→ **WRITTEN REQUEST**: Reproduce the listing below verbatim, line for line.

Records from a pointing dataset
---

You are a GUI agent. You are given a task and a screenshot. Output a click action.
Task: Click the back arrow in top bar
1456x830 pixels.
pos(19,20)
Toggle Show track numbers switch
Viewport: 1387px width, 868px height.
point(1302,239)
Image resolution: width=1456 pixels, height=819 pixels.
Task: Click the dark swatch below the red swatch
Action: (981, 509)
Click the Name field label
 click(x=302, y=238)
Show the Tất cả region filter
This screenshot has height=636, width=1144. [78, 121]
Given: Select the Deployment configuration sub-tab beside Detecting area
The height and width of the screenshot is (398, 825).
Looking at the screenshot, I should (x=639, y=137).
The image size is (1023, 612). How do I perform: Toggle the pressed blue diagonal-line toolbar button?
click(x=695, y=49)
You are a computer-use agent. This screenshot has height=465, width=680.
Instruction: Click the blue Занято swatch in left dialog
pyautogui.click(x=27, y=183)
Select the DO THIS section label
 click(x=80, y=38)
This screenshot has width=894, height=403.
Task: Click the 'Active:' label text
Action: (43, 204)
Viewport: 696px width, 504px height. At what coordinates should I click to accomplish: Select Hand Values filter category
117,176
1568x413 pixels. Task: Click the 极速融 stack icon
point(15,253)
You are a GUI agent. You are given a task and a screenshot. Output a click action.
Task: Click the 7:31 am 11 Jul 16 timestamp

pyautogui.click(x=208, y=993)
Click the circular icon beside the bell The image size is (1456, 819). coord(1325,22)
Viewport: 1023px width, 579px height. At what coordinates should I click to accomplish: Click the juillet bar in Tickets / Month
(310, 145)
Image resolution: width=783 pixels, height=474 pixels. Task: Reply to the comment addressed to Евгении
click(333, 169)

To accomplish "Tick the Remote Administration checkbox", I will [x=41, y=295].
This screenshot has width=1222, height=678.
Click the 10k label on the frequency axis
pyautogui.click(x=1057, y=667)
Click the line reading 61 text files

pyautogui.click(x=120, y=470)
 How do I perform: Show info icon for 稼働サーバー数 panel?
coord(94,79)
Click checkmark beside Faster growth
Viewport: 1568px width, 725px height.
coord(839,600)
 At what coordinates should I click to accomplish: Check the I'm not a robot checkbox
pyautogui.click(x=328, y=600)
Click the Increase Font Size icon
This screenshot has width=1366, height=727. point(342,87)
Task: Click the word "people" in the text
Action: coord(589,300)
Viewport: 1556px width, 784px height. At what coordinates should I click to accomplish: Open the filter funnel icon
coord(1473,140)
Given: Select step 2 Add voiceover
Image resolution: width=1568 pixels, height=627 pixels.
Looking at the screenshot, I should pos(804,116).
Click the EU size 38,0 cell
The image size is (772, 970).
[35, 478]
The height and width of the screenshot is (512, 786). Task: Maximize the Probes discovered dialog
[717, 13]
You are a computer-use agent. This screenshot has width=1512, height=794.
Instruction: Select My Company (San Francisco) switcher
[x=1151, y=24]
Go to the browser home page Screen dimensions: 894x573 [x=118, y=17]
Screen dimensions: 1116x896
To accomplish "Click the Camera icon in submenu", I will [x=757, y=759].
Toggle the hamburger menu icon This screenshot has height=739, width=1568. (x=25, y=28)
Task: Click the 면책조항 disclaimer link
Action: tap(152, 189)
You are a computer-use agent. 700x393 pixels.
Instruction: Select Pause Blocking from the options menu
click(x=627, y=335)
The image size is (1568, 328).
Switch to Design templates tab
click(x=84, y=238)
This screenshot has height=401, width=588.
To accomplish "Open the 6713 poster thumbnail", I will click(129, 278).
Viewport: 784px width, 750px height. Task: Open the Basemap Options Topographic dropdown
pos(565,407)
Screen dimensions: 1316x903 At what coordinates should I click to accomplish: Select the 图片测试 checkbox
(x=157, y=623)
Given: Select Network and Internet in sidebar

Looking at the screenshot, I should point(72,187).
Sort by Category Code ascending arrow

---

→ **COMPLETE OUTPUT**:
You are a GUI agent. You are given a task and a screenshot. Output a click action.
Task: Click the back arrow in top bar
1456x830 pixels.
pos(19,20)
Toggle Show track numbers switch
Viewport: 1387px width, 868px height.
point(1302,239)
Image resolution: width=1456 pixels, height=819 pixels.
Task: Click the dark swatch below the red swatch
Action: (981, 509)
Click the Name field label
 click(x=302, y=238)
Show the Tất cả region filter
This screenshot has height=636, width=1144. [78, 121]
Given: Select the Deployment configuration sub-tab beside Detecting area
The height and width of the screenshot is (398, 825).
Looking at the screenshot, I should (x=639, y=137).
The image size is (1023, 612). How do I perform: Toggle the pressed blue diagonal-line toolbar button?
click(x=695, y=49)
You are a computer-use agent. This screenshot has height=465, width=680.
Instruction: Click the blue Занято swatch in left dialog
pyautogui.click(x=27, y=183)
Select the DO THIS section label
 click(x=80, y=38)
This screenshot has width=894, height=403.
Task: Click the 'Active:' label text
Action: (43, 204)
Viewport: 696px width, 504px height. At what coordinates should I click to accomplish: Select Hand Values filter category
117,176
1568x413 pixels. Task: Click the 极速融 stack icon
point(15,253)
You are a GUI agent. You are given a task and a screenshot. Output a click action.
Task: Click the 7:31 am 11 Jul 16 timestamp

pyautogui.click(x=208, y=993)
Click the circular icon beside the bell The image size is (1456, 819). coord(1325,22)
Viewport: 1023px width, 579px height. At what coordinates should I click to accomplish: Click the juillet bar in Tickets / Month
(310, 145)
Image resolution: width=783 pixels, height=474 pixels. Task: Reply to the comment addressed to Евгении
click(333, 169)

To accomplish "Tick the Remote Administration checkbox", I will [x=41, y=295].
This screenshot has width=1222, height=678.
Click the 10k label on the frequency axis
pyautogui.click(x=1057, y=667)
Click the line reading 61 text files

pyautogui.click(x=120, y=470)
 How do I perform: Show info icon for 稼働サーバー数 panel?
coord(94,79)
Click checkmark beside Faster growth
Viewport: 1568px width, 725px height.
coord(839,600)
 At what coordinates should I click to accomplish: Check the I'm not a robot checkbox
pyautogui.click(x=328, y=600)
Click the Increase Font Size icon
This screenshot has width=1366, height=727. point(342,87)
Task: Click the word "people" in the text
Action: coord(589,300)
Viewport: 1556px width, 784px height. At what coordinates should I click to accomplish: Open the filter funnel icon
coord(1473,140)
Given: Select step 2 Add voiceover
Image resolution: width=1568 pixels, height=627 pixels.
Looking at the screenshot, I should pos(804,116).
Click the EU size 38,0 cell
The image size is (772, 970).
[35, 478]
The height and width of the screenshot is (512, 786). Task: Maximize the Probes discovered dialog
[717, 13]
You are a computer-use agent. This screenshot has width=1512, height=794.
Instruction: Select My Company (San Francisco) switcher
[x=1151, y=24]
Go to the browser home page Screen dimensions: 894x573 [x=118, y=17]
Screen dimensions: 1116x896
To accomplish "Click the Camera icon in submenu", I will [x=757, y=759].
Toggle the hamburger menu icon This screenshot has height=739, width=1568. (x=25, y=28)
Task: Click the 면책조항 disclaimer link
Action: tap(152, 189)
You are a computer-use agent. 700x393 pixels.
Instruction: Select Pause Blocking from the options menu
click(x=627, y=335)
The image size is (1568, 328).
Switch to Design templates tab
click(x=84, y=238)
This screenshot has height=401, width=588.
To accomplish "Open the 6713 poster thumbnail", I will click(129, 278).
Viewport: 784px width, 750px height. Task: Open the Basemap Options Topographic dropdown
pos(565,407)
Screen dimensions: 1316x903 At what coordinates should I click to accomplish: Select the 图片测试 checkbox
(x=157, y=623)
Given: Select Network and Internet in sidebar

Looking at the screenshot, I should point(72,187).
Sort by Category Code ascending arrow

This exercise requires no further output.